Arriva dalla Corea con una Laurea quinquennale in Canto Lirico e materie musicali Korean National Universiti of Arts, si è poi trasferito in Italia ed ha continuato a studiare. Non vi elenco i nomi dei maestri con cui si è diplomato e le scuole che ha frequentato, ma già dal suo primo debutto in Italia al Teatro Sociale di Castiglione delle Stiviere, la sua interpretazione  di Alfredo nella Traviata ha fatto capire al pubblico e alla critica le sue qualità artistiche. Ha vinto concorsi, premi e… ieri sera, all‘Auditorium di Maccagno, il tenore Kang Hoon (primo premio, selezione lirico e lied al Concorso internazionale “Città di Maccagno” 2007) accompagnato al pianoforte dal Maestro Sem Cerritelli  ha deliziato il pubblico con un repertorio che è ha spaziato dal: Agnus Dei di Bizet a: La donna è mobile di Verdi.

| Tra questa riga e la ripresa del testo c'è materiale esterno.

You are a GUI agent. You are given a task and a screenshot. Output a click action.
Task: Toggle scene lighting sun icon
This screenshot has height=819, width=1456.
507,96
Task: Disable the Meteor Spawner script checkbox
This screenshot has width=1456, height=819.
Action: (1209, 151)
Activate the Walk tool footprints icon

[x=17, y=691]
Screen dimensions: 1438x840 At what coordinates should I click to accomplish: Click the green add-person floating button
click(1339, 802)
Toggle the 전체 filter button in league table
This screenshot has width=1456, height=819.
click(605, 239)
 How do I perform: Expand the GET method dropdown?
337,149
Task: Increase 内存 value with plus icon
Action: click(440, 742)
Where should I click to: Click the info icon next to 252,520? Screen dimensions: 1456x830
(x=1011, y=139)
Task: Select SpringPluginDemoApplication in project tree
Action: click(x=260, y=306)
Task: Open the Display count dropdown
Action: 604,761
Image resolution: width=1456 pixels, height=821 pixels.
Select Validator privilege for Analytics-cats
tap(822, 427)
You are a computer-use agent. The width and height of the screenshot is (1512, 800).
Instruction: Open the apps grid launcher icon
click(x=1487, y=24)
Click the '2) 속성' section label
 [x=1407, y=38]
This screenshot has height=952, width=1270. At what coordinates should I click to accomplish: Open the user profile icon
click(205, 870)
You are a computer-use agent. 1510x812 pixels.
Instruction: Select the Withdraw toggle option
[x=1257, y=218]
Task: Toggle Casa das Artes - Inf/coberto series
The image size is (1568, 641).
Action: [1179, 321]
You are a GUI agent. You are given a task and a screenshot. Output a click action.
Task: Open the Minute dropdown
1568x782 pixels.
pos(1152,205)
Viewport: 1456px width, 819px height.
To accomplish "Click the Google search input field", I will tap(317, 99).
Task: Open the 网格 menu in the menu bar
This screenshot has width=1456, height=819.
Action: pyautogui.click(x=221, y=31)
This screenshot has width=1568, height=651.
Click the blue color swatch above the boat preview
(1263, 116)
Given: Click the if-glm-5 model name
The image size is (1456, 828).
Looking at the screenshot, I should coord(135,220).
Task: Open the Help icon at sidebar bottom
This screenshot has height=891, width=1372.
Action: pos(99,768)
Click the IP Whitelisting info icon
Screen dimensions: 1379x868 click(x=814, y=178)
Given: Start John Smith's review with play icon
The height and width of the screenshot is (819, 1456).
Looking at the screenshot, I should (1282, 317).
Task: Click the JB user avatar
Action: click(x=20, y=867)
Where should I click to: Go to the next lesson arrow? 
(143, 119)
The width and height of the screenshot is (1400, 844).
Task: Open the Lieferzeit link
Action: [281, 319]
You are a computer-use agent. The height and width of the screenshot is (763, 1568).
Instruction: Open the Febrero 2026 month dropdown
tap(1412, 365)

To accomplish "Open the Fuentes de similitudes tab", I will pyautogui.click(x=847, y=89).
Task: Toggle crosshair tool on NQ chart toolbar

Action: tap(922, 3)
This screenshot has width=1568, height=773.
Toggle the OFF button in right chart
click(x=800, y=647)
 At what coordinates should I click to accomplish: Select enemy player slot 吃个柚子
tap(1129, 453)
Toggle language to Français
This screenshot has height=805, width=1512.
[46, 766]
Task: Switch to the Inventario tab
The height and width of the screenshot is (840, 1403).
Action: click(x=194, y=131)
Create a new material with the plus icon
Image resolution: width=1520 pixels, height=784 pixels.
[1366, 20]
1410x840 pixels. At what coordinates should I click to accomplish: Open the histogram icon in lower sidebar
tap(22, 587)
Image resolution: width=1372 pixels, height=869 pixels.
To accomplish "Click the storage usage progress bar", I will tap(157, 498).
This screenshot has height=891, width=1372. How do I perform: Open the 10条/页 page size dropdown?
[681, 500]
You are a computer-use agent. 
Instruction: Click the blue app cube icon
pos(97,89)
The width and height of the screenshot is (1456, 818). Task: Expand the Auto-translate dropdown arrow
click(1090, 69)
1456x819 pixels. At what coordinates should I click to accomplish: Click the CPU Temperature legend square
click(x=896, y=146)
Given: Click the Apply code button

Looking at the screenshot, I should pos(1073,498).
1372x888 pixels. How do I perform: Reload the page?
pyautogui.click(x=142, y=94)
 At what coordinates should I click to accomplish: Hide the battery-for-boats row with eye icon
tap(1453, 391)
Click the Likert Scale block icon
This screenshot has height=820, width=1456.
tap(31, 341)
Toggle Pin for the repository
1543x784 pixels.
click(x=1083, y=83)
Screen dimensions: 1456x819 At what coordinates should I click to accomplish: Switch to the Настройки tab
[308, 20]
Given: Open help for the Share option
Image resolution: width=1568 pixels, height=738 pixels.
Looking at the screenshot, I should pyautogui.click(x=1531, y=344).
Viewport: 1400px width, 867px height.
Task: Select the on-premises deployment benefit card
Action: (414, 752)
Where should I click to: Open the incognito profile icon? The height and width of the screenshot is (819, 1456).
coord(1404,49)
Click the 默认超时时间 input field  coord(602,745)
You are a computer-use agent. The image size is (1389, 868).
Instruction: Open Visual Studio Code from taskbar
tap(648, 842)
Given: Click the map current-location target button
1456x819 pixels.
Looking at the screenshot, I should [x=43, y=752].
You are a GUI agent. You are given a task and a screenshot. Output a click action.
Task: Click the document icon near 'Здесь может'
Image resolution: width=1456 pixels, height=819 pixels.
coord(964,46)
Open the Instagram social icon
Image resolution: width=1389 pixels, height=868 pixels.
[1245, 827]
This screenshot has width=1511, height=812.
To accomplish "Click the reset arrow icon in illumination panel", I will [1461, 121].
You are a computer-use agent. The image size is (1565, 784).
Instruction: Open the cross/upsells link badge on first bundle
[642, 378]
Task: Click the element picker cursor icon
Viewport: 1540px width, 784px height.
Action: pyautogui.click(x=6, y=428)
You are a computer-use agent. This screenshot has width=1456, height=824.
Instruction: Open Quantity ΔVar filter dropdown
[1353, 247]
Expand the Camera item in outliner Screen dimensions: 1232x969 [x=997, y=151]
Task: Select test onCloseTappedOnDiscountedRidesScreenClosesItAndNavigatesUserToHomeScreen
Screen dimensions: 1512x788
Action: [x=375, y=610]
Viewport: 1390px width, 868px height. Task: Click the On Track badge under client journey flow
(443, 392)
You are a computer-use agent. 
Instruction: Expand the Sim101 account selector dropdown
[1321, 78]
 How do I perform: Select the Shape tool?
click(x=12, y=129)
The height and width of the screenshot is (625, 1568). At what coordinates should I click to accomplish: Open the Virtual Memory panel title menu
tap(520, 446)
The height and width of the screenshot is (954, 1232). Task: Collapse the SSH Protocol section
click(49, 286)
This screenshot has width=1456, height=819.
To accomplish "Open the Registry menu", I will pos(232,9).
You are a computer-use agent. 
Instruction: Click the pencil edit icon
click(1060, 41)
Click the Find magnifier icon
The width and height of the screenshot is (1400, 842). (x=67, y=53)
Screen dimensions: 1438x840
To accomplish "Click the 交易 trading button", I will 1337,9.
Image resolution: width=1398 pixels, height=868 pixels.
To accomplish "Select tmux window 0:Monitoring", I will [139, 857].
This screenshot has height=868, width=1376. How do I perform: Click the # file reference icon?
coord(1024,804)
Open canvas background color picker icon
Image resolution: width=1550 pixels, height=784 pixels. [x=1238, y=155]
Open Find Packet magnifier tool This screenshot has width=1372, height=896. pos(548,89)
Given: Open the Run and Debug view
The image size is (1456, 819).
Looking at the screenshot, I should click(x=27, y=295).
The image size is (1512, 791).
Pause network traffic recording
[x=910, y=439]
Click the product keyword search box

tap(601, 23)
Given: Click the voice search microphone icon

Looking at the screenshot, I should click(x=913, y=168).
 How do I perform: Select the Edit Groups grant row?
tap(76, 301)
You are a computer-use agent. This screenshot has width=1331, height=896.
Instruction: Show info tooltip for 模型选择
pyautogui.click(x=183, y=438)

Durante la prima esecuzione: Domini Deus di Rossini, lo ammetto mi sono lasciata distrarre, non ho potuto fare a meno di ammirare l’eleganza di Kang Hoon, la postura impeccabile, la mimica ben misurata. Gli applausi al termine del primo brano non sono stati scroscianti, così mi sono voltata ad osservare la platea che non era pienissima a causa dei soliti nubifragi che in questi ultimi mesi accompagnano le serate dei maccagnesi. Ma Kang Hoon… brano dopo brano ha conquistato il pubblico che in un crescente entusiasmante lo ha applaudito a lungo: “Bravo, bravo” si sentiva  gridare dalle prime file e dalle ultime. Ora L’auditorium sembrava gremito.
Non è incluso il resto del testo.